⟨

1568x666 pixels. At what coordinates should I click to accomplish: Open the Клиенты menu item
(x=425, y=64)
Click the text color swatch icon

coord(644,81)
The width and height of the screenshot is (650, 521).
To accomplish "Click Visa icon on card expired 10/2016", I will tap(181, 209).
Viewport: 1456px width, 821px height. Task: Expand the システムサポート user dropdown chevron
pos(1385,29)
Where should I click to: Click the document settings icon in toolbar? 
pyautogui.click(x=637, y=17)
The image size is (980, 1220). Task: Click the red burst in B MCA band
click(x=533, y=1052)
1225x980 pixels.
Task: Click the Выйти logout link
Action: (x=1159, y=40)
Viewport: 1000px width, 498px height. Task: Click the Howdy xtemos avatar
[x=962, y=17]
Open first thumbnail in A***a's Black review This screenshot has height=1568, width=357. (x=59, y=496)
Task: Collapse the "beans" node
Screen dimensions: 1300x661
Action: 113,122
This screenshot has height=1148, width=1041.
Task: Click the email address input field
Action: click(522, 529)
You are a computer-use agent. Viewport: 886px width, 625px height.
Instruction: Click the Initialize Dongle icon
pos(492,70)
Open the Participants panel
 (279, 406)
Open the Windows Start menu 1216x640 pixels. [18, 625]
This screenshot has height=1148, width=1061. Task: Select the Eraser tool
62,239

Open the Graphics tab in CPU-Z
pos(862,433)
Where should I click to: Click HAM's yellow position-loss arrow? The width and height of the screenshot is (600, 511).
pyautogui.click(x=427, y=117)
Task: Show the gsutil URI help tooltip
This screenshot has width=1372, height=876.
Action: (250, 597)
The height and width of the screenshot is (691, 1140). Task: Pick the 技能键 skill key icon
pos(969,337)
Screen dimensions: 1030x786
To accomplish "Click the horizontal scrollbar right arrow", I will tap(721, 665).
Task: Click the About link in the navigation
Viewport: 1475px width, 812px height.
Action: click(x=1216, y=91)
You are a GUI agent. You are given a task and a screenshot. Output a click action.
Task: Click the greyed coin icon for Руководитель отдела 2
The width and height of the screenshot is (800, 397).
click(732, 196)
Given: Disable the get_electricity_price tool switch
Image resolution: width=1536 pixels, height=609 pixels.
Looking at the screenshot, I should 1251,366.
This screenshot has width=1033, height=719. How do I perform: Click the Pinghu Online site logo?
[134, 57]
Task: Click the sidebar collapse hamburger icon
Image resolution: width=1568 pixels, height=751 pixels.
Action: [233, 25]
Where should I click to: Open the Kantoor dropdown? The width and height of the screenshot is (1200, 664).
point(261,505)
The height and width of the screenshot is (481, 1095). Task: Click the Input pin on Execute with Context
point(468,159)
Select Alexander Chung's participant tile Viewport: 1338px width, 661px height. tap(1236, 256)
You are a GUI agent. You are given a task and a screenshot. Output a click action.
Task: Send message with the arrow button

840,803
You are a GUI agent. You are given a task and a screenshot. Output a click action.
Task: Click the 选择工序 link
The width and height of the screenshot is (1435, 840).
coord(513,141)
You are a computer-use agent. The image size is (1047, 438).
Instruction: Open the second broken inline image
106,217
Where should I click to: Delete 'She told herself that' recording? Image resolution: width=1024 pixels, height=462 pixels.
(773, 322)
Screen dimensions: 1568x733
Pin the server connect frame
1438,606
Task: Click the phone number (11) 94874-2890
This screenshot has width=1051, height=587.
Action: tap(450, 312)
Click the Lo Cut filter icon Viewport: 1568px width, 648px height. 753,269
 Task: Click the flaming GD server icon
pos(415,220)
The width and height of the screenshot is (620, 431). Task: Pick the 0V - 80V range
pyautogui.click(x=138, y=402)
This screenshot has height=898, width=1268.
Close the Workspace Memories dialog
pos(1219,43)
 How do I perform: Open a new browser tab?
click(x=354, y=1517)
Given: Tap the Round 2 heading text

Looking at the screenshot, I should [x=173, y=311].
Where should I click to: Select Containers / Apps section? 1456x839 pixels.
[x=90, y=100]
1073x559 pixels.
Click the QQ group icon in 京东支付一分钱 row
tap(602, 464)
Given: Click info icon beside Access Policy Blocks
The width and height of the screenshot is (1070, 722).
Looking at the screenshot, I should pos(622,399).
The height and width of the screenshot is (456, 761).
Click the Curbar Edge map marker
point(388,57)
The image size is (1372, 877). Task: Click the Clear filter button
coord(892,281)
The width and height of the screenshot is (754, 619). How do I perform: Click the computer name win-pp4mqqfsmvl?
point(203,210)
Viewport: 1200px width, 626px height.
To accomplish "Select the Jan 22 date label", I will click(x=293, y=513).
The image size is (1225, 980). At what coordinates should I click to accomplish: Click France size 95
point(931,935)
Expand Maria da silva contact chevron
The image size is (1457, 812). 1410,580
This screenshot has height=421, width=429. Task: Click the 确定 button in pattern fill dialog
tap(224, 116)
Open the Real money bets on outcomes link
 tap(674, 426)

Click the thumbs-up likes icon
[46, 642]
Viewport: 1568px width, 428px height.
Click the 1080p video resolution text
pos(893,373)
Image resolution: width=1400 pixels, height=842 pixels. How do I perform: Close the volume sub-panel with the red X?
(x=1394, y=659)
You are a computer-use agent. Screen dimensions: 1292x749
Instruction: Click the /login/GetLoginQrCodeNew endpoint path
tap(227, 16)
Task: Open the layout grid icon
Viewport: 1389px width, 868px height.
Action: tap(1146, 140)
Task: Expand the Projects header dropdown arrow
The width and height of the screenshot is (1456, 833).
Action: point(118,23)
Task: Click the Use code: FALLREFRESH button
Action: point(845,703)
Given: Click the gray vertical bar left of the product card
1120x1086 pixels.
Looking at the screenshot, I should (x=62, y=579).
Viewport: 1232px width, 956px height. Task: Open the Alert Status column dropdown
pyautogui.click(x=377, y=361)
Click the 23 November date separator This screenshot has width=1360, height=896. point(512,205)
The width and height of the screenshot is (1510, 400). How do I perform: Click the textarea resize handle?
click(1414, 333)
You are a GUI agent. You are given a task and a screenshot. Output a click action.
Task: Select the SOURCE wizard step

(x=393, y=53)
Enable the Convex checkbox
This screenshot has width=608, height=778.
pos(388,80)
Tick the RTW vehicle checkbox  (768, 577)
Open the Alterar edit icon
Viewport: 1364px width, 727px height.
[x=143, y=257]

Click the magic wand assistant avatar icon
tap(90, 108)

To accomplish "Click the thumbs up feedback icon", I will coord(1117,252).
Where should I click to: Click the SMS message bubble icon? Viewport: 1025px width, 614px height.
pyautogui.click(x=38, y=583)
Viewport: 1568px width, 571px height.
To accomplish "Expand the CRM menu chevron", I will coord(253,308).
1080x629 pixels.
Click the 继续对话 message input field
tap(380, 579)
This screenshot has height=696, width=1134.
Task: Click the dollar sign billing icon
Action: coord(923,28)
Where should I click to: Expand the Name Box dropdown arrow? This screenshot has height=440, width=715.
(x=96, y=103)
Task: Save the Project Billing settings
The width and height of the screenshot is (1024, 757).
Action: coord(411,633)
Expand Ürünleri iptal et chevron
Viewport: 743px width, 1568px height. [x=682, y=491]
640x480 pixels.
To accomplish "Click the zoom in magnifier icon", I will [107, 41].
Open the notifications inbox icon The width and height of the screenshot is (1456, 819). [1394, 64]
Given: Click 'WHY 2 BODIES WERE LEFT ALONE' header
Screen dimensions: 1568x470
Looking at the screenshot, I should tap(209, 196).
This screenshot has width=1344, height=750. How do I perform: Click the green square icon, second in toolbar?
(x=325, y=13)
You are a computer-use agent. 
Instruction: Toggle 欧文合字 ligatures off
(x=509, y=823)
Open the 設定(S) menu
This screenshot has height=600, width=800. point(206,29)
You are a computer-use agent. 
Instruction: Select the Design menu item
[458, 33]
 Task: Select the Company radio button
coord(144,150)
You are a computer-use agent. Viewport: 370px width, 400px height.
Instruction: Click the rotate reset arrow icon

⟩

[WORK TO COMPLETE] Can you transcribe, character for character, the lines starting with the one that contains "Open the notifications" and continuing through the very last line above?

[RESULT FOR THIS TASK]
Open the notifications inbox icon The width and height of the screenshot is (1456, 819). [1394, 64]
Given: Click 'WHY 2 BODIES WERE LEFT ALONE' header
Screen dimensions: 1568x470
Looking at the screenshot, I should tap(209, 196).
This screenshot has width=1344, height=750. How do I perform: Click the green square icon, second in toolbar?
(x=325, y=13)
You are a computer-use agent. 
Instruction: Toggle 欧文合字 ligatures off
(x=509, y=823)
Open the 設定(S) menu
This screenshot has height=600, width=800. point(206,29)
You are a computer-use agent. 
Instruction: Select the Design menu item
[458, 33]
 Task: Select the Company radio button
coord(144,150)
You are a computer-use agent. Viewport: 370px width, 400px height.
Instruction: Click the rotate reset arrow icon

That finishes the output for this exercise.